The rest of the visit to KSS seems like a fuzzy dream. We made a tour of the KSS grounds, and I took pictures of the now empty buildings, one of which likely housed me for those few months. I saw the old, empty kimchi containers, buried in the ground in one corner of the yard. And, I visited the newly nursery, now home to five sleeping babies. Oh, how sweet the babies were! I would’ve taken all of them home if I had the chance. Each had its own little white crib with a bottle of milk in the corner. One of the babies was sleeping on the floor – its little head turned to the side, so its chubby little cheeks were shmushed up. I kept thinking of the insanity of couples who endure one after another failed IVF procedure, which only results in wreaking havoc on their marriage. Or the couples who pay thousands of dollars for fertility treatments, only to abort half of their “litter of fetuses” just so they can give birth to “their own” litter. And yet, here are five perfect little babies – already living on this earth – just waiting for anyone with a heart big enough to give them a chance at life. It breaks my heart.
After some final pictures of the Kim Chee and me standing in front of the orphanage, we said our good-byes and I caught a taxi back to the hotel.

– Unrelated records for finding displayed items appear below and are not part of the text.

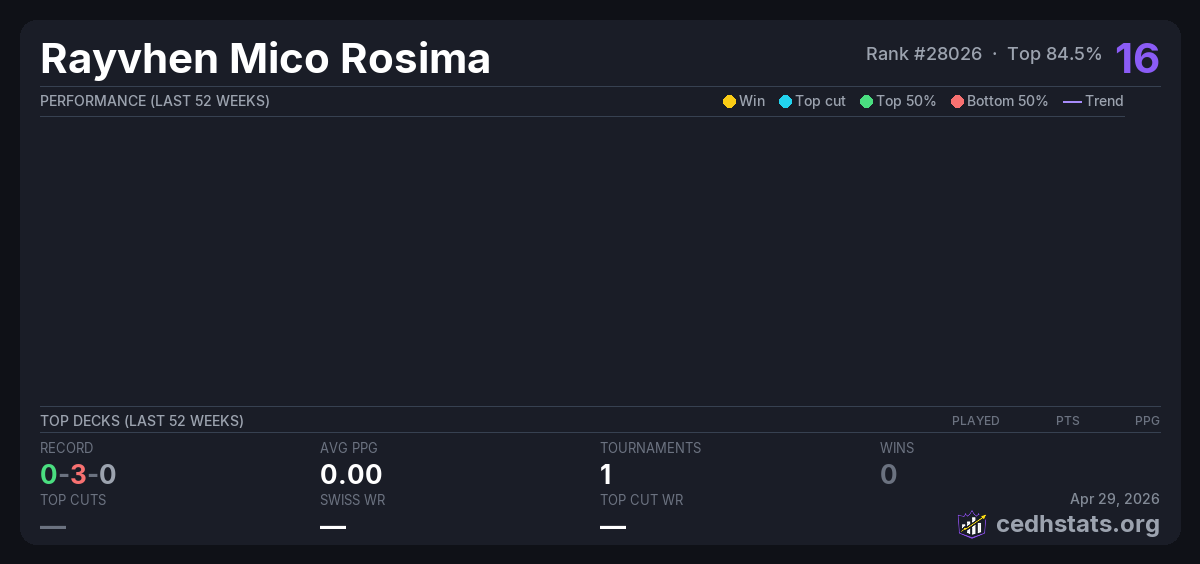Click the PLAYED column header
The image size is (1200, 564).
pos(975,421)
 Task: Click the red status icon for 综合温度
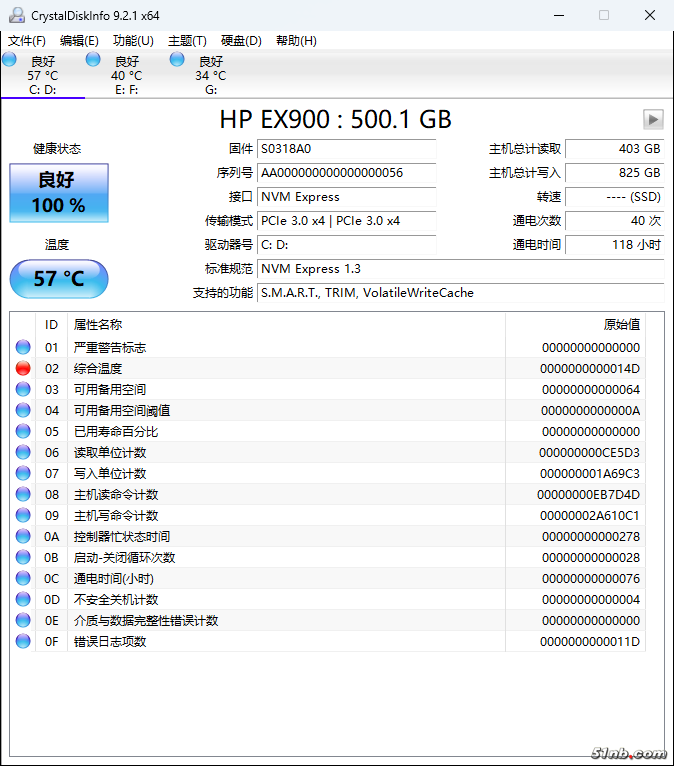[x=23, y=368]
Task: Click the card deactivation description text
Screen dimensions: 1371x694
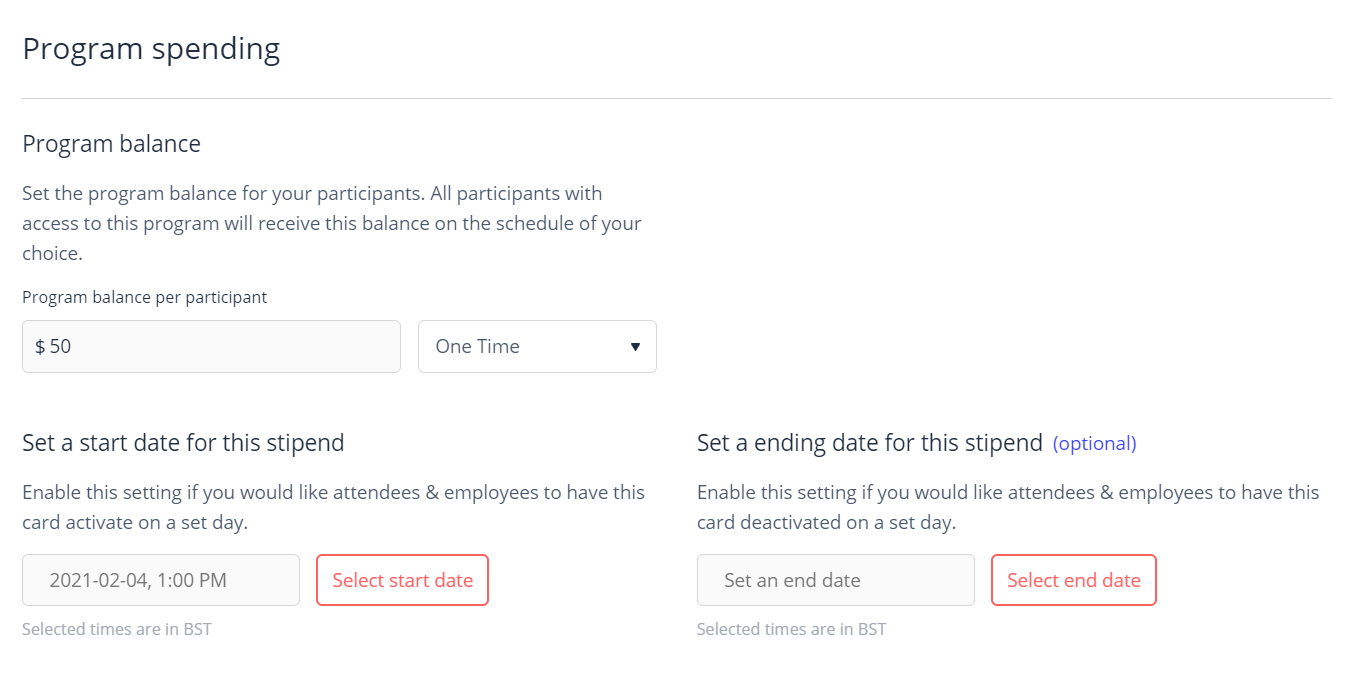Action: pos(1007,507)

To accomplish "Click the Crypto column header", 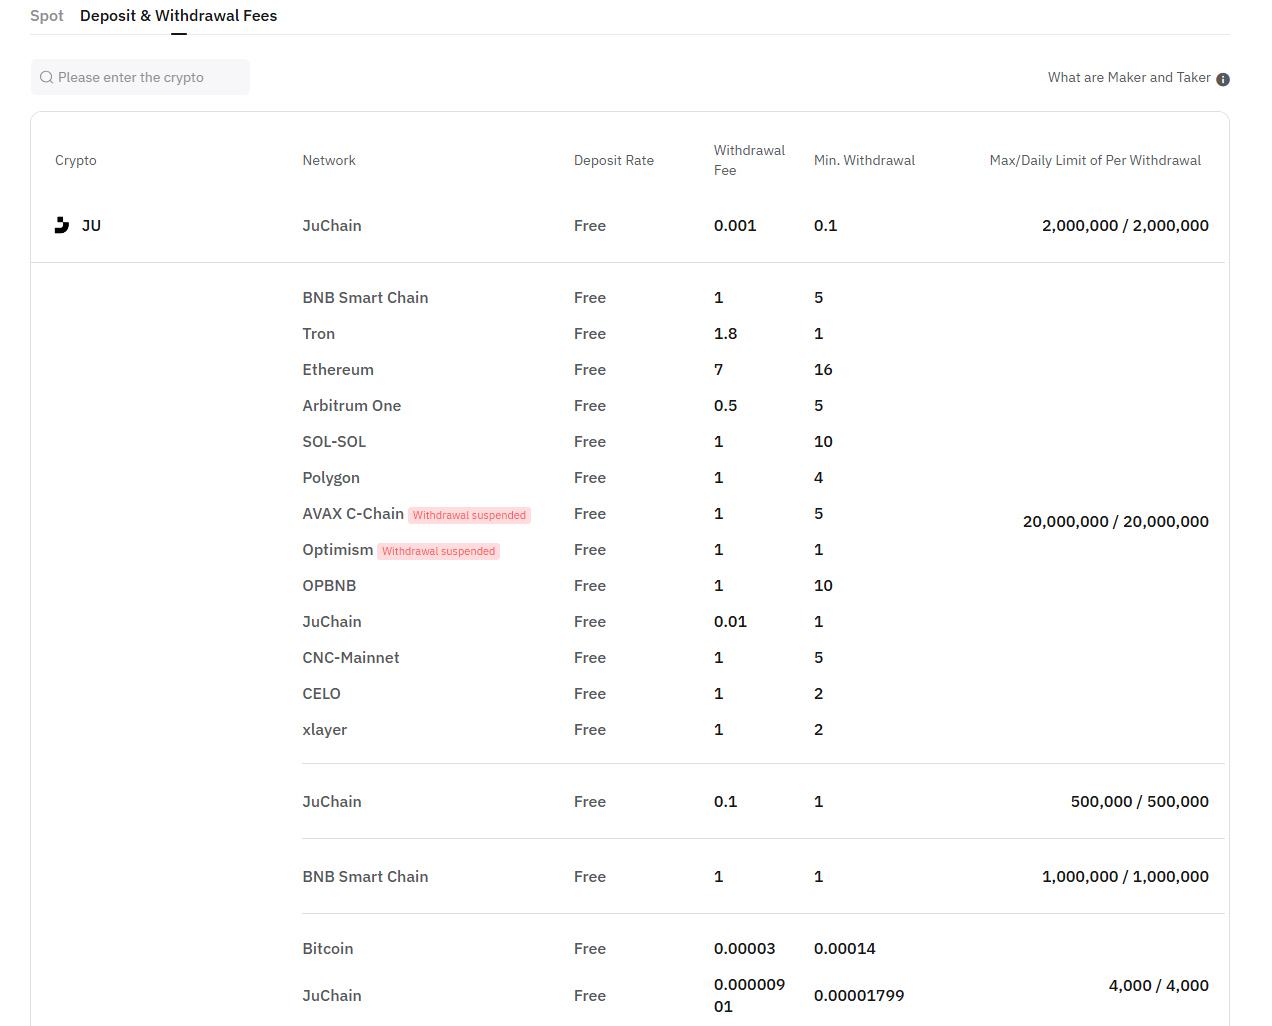I will pos(76,160).
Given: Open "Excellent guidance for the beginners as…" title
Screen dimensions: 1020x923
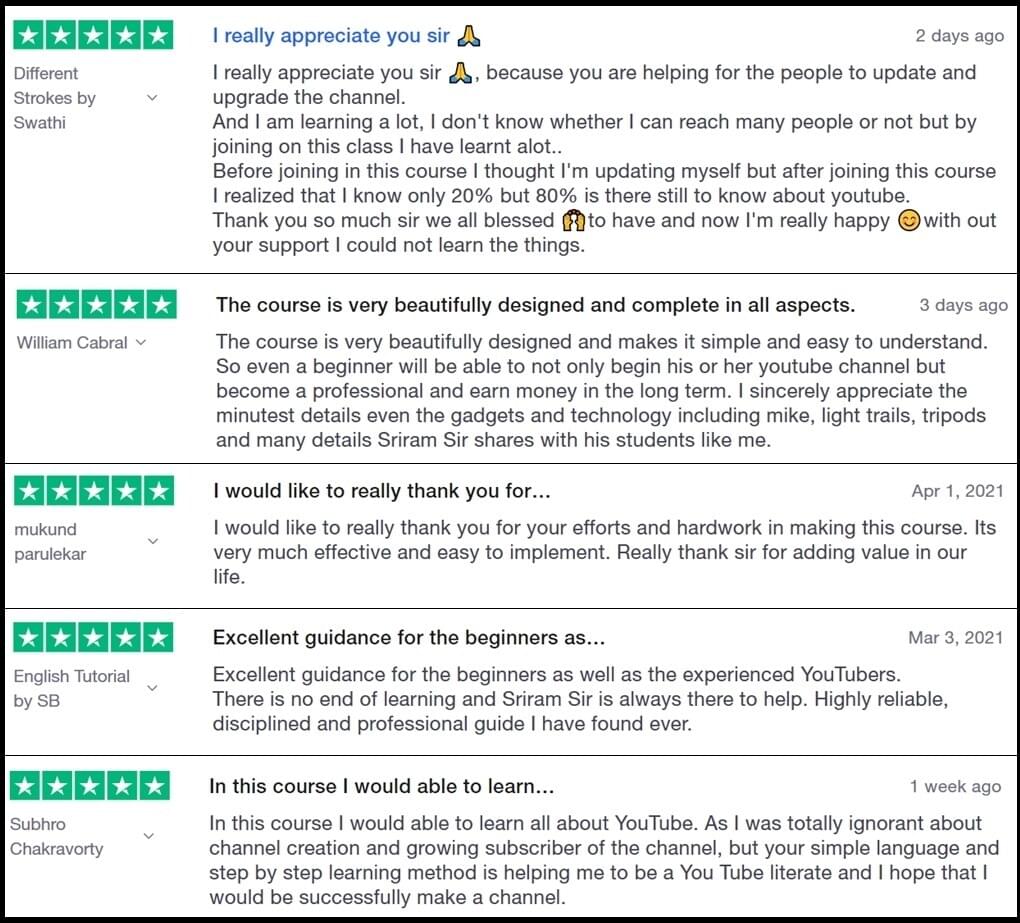Looking at the screenshot, I should click(409, 637).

My head was spinning the whole way back. Andy’s hand was holding mine tightly. He remarked, “How come there was no crying? I thought there’d be lots of crying…” But, how can I cry when I don’t fully understand what just happened? My heart was pounding in my chest and the bright sun burned my eyes. I closed them. I needed time to absorb everything.
Unfortunately, when I got back to the hotel room, I discovered that I’d lost the camera. Somehow that’s when the crying started. I felt like I’d lost everything that had just been found – that I’d undone everything that had happened at the orphanage. In a matter of seconds I went from such a high to such a low.
But after taking a few moments to collect myself and realize that all I’d lost were photos that could be retaken and images of the orphanage that I could easily get from the internet, I became calm... and then elated, once again. So many emotions.
All I wanted to do next was tell my sister and parents about the news. My parents would be asleep but my sister might be online. I went to the free WIFI café next door and saw Dawn on Skype. When I chatted with her about the news, she freaked out. OMG, she typed. OMG.
We talked about how this news changes everything, even though nothing has really happened. I’m still an adopted Korean orphan, now a 30-something adult. I’m still the beloved daughter of Pete and Linda from Minnesota. And, I still don’t know with complete certainty the truth about my birth family. But, what I’ve found is new kind of hope, which before I’d never allowed to exist.
No matter what happens in the future – whether I find any of my birth family or not, what I do know is this: I’m lucky enough to know that who I am isn’t borne from the knowledge of who gave birth to me.
Rather, I’m simply an amalgamation of experiences, memories, travels, friendships, luck, sorrows, all woven together with the love I’ve received from my family and that I share with others. A love that, someday, I hope to share with my own adopted children.